**Required task:**
Copy out the following items word for word, covering every one.

+++

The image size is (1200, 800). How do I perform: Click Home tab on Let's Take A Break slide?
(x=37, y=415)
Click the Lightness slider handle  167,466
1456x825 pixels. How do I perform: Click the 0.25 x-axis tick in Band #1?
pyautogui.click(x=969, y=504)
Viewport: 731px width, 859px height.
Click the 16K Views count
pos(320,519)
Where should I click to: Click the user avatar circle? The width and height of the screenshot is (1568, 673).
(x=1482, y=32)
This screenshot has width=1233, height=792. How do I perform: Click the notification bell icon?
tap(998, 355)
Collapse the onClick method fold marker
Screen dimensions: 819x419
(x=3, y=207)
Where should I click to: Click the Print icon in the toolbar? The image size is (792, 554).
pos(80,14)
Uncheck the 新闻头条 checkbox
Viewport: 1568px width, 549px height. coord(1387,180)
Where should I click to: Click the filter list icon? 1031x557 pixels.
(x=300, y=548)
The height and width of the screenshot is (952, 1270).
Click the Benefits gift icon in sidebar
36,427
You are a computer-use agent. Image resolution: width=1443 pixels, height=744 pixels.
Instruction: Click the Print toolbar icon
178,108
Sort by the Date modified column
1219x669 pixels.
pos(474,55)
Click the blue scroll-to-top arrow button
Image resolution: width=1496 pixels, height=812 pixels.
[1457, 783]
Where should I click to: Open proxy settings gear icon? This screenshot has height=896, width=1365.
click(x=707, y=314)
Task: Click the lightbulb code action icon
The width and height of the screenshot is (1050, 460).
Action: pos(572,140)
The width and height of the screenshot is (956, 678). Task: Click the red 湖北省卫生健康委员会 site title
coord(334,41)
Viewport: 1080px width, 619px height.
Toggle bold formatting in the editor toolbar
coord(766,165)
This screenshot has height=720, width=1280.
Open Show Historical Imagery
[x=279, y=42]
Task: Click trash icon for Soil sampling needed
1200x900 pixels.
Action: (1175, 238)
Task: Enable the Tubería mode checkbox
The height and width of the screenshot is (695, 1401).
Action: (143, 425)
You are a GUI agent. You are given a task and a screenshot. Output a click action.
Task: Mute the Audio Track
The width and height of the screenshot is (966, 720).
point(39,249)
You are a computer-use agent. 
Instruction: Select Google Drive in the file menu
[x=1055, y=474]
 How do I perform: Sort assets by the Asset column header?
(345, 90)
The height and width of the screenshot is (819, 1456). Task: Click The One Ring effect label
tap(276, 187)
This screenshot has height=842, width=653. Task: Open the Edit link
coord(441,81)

+++

**Written reply:**
The image size is (1200, 800). How do I perform: Click Home tab on Let's Take A Break slide?
(x=37, y=415)
Click the Lightness slider handle  167,466
1456x825 pixels. How do I perform: Click the 0.25 x-axis tick in Band #1?
pyautogui.click(x=969, y=504)
Viewport: 731px width, 859px height.
Click the 16K Views count
pos(320,519)
Where should I click to: Click the user avatar circle? The width and height of the screenshot is (1568, 673).
(x=1482, y=32)
This screenshot has width=1233, height=792. How do I perform: Click the notification bell icon?
tap(998, 355)
Collapse the onClick method fold marker
Screen dimensions: 819x419
(x=3, y=207)
Where should I click to: Click the Print icon in the toolbar? The image size is (792, 554).
pos(80,14)
Uncheck the 新闻头条 checkbox
Viewport: 1568px width, 549px height. coord(1387,180)
Where should I click to: Click the filter list icon? 1031x557 pixels.
(x=300, y=548)
The height and width of the screenshot is (952, 1270).
Click the Benefits gift icon in sidebar
36,427
You are a computer-use agent. Image resolution: width=1443 pixels, height=744 pixels.
Instruction: Click the Print toolbar icon
178,108
Sort by the Date modified column
1219x669 pixels.
pos(474,55)
Click the blue scroll-to-top arrow button
Image resolution: width=1496 pixels, height=812 pixels.
[1457, 783]
Where should I click to: Open proxy settings gear icon? This screenshot has height=896, width=1365.
click(x=707, y=314)
Task: Click the lightbulb code action icon
The width and height of the screenshot is (1050, 460).
Action: pos(572,140)
The width and height of the screenshot is (956, 678). Task: Click the red 湖北省卫生健康委员会 site title
coord(334,41)
Viewport: 1080px width, 619px height.
Toggle bold formatting in the editor toolbar
coord(766,165)
This screenshot has height=720, width=1280.
Open Show Historical Imagery
[x=279, y=42]
Task: Click trash icon for Soil sampling needed
1200x900 pixels.
Action: (1175, 238)
Task: Enable the Tubería mode checkbox
The height and width of the screenshot is (695, 1401).
Action: (143, 425)
You are a GUI agent. You are given a task and a screenshot. Output a click action.
Task: Mute the Audio Track
The width and height of the screenshot is (966, 720).
point(39,249)
You are a computer-use agent. 
Instruction: Select Google Drive in the file menu
[x=1055, y=474]
 How do I perform: Sort assets by the Asset column header?
(345, 90)
The height and width of the screenshot is (819, 1456). Task: Click The One Ring effect label
tap(276, 187)
This screenshot has height=842, width=653. Task: Open the Edit link
coord(441,81)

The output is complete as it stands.